:: Text ::
┄┄┄┄┄┄┄┄┄┄┄┄┄┄┄┄┄┄┄┄

We’re just over a month away from the start of the 2018 Major League Baseball regular season. And if all goes as planned, fans will be spending less time at the ballpark (and if front of the television) watching it.
That’ll actually be a good thing.
Each February the lords of baseball consider rules changes, and make a tweak here and there when needed. This year the primary objective of Commissioner Rob Manfred and the gang is to speed up the game.
Let’s hope they have better luck this season than last.
Manfred was determined to shave off running time in 2017, too, but even making intentional walks automatic and shortening the window for managers to challenge calls didn’t help.
Just over 10 years ago an average MLB baseball game took about two hours and 45 minutes to play, which is fine.
In 2017, it took three hours and eight minutes.
That’s not fine.
As I’ve said before, if I’m going to sit through something that lasts more than three hours, Francis Ford Coppola better be directing it. And now that I’m out of the daily newspaper grind, I can actually watch – and enjoy – big league ball.
(That’s a side effect of being a sportswriter who also has office hours. Unless you cover an MLB team, you don’t actually see a lot of MLB games).
As for the rule alterations, I don’t think any of us wants to see “less” baseball; several years ago the Wall Street Journal did a study that determined the amount of action in an MLB game totals around 18 minutes.
But while we fans are fine with the slow-moving pace of the contest itself, the real time of a nine inning affair could use some streamlining.
Instant replay, endless mound visits and – thanks to TV – long commercial breaks, have turned watching baseball into quite a time investment.
So, if you have some time to kill and want to read them as written (courtesy of MLB.com), here are the changes for 2018:
- I) Mound Visits
A. 2018 Championship Season. Mound visits without a pitching change shall be limited to six (6) per team, per nine innings. For any extra-innings played, each Club shall be entitled to one additional non-pitching change mound visit per inning.
B. OBR 5.10(l). Official Baseball Rule 5.10(l), which governs mound visits by a manager or coach, remains in effect (i.e., a pitcher must be removed on the second visit by a manager/coach in an inning).

┄┄┄┄┄┄┄┄┄┄┄┄┄┄┄┄┄┄┄┄

:: Written request 1 ::
From the entries, return the lines running from the line with "Where should I click to: Open help" to the line with "point(446,82)", including both of those lines, copied without any change.

┄┄┄┄┄┄┄┄┄┄┄┄┄┄┄┄┄┄┄┄

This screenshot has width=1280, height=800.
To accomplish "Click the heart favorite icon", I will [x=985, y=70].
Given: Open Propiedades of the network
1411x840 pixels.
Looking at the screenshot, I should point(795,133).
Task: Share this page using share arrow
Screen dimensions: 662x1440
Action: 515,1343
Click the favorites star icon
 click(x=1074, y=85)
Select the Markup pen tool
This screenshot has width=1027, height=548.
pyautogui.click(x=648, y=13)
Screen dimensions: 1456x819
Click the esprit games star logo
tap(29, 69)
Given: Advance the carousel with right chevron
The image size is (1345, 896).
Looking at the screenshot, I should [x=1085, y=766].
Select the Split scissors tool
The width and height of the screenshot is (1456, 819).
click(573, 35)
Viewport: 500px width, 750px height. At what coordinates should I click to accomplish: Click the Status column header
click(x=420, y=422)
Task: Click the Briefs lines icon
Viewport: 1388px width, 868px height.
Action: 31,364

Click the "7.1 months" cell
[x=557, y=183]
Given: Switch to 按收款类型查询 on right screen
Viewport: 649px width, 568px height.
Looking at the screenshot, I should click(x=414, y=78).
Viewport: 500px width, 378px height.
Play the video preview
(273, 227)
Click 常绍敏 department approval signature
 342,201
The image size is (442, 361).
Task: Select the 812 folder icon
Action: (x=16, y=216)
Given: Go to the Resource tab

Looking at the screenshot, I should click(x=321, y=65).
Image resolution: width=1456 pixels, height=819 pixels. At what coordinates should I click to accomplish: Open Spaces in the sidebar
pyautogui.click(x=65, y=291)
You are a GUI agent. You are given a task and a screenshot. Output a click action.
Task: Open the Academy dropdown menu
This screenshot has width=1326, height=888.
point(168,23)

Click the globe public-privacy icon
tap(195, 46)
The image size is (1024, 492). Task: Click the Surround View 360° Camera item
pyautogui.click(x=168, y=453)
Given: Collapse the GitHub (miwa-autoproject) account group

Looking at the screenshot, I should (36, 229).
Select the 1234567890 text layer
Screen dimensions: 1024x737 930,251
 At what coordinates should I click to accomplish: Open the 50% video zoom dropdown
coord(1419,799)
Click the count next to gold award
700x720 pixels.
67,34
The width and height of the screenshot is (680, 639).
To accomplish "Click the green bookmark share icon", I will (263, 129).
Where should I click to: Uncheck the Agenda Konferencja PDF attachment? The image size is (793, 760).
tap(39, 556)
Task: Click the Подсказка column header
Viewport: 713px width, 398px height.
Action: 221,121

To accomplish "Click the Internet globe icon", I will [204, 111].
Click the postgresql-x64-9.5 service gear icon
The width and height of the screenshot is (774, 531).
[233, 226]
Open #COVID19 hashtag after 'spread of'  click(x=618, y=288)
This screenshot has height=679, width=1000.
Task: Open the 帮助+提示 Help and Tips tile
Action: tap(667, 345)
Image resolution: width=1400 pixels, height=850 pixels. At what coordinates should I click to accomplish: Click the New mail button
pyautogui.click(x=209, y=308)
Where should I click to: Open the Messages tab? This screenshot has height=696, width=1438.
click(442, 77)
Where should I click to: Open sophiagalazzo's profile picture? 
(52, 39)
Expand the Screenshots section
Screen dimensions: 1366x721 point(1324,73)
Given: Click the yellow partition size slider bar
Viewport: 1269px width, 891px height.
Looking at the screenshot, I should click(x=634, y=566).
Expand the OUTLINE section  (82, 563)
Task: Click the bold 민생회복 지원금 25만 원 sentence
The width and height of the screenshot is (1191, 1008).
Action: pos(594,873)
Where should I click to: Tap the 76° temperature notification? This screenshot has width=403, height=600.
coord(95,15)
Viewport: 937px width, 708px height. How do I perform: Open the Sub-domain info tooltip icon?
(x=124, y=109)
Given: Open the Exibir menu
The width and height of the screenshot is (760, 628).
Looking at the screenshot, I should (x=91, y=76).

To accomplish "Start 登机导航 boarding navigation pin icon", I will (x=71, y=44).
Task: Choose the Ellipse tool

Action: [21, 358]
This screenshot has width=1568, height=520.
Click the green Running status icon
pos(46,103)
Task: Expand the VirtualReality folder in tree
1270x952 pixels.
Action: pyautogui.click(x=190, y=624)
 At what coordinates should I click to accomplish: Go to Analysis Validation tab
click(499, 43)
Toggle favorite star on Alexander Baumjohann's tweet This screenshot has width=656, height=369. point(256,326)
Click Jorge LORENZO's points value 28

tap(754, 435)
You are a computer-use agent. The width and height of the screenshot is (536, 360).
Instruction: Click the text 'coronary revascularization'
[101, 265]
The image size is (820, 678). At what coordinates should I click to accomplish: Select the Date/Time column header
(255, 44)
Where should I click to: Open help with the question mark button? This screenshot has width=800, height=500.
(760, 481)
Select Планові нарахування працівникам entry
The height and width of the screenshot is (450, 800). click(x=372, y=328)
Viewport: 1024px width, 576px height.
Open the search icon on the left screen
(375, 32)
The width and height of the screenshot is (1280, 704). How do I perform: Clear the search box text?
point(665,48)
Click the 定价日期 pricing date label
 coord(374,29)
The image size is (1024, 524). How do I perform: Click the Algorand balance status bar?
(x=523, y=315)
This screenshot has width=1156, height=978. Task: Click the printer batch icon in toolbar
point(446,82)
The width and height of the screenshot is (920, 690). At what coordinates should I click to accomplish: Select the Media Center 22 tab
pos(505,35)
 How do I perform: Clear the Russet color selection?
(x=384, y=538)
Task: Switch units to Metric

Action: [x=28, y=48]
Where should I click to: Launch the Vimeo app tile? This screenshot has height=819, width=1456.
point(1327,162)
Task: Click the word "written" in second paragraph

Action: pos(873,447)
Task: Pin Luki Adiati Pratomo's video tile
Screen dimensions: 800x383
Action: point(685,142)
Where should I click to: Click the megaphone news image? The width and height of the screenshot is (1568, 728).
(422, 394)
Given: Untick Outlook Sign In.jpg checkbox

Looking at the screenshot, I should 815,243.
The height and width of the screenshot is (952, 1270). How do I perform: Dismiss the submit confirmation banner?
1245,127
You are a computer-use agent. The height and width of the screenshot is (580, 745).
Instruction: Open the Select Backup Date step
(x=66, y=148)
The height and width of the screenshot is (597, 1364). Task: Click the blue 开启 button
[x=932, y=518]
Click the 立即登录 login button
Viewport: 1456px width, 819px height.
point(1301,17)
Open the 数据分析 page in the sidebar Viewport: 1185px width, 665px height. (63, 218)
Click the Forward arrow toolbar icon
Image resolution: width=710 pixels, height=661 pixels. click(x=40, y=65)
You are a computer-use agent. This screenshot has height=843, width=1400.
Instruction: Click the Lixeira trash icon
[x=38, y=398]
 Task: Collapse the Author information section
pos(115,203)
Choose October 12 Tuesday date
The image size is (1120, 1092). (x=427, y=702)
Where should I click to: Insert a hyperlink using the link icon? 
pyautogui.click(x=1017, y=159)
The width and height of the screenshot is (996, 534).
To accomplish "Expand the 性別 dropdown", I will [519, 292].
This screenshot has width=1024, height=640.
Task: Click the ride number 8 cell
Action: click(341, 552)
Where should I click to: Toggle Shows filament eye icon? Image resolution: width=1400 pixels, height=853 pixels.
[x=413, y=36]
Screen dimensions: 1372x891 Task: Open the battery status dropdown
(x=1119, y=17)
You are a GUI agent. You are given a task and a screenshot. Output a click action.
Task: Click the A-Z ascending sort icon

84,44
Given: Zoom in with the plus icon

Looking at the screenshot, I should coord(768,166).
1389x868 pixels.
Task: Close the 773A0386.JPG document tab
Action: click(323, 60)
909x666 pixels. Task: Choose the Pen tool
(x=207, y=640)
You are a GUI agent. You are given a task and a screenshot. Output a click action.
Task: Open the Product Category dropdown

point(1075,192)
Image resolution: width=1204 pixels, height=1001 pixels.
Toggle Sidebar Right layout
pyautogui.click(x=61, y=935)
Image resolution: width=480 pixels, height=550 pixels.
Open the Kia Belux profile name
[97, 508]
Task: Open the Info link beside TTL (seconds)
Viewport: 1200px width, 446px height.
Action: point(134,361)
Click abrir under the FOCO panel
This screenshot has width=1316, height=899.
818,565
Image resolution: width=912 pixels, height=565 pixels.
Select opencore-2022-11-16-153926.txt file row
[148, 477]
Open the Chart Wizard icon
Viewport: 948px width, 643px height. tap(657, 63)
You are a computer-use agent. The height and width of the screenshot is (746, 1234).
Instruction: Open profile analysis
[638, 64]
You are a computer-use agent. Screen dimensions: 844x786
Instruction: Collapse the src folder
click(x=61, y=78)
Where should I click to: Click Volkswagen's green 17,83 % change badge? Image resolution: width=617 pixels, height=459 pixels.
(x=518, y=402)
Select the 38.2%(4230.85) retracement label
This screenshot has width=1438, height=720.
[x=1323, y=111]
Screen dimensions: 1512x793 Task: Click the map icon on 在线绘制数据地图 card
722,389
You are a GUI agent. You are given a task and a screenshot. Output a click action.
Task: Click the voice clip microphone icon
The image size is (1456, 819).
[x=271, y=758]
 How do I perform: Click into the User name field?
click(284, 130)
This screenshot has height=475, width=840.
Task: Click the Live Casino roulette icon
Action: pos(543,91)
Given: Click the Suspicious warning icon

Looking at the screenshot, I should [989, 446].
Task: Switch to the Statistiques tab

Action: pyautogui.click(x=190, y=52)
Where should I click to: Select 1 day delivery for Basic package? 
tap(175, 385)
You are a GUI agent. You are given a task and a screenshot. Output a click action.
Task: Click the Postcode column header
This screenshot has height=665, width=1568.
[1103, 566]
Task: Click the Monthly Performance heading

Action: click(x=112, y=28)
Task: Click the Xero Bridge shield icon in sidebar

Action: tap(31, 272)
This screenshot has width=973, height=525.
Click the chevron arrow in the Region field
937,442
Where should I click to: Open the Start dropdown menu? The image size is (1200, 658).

┄┄┄┄┄┄┄┄┄┄┄┄┄┄┄┄┄┄┄┄

:: Written request 2 ::
Translate this sentence from the article on baseball rule changes into Spanish: "This year the primary objective of Commissioner Rob Manfred and the gang is to speed up the game."

:: Result 1 ::
Where should I click to: Open help with the question mark button? This screenshot has width=800, height=500.
(760, 481)
Select Планові нарахування працівникам entry
The height and width of the screenshot is (450, 800). click(x=372, y=328)
Viewport: 1024px width, 576px height.
Open the search icon on the left screen
(375, 32)
The width and height of the screenshot is (1280, 704). How do I perform: Clear the search box text?
point(665,48)
Click the 定价日期 pricing date label
 coord(374,29)
The image size is (1024, 524). How do I perform: Click the Algorand balance status bar?
(x=523, y=315)
This screenshot has width=1156, height=978. Task: Click the printer batch icon in toolbar
point(446,82)

:: Result 2 ::
Este año, el objetivo principal del comisionado Rob Manfred y compañía es acelerar el juego.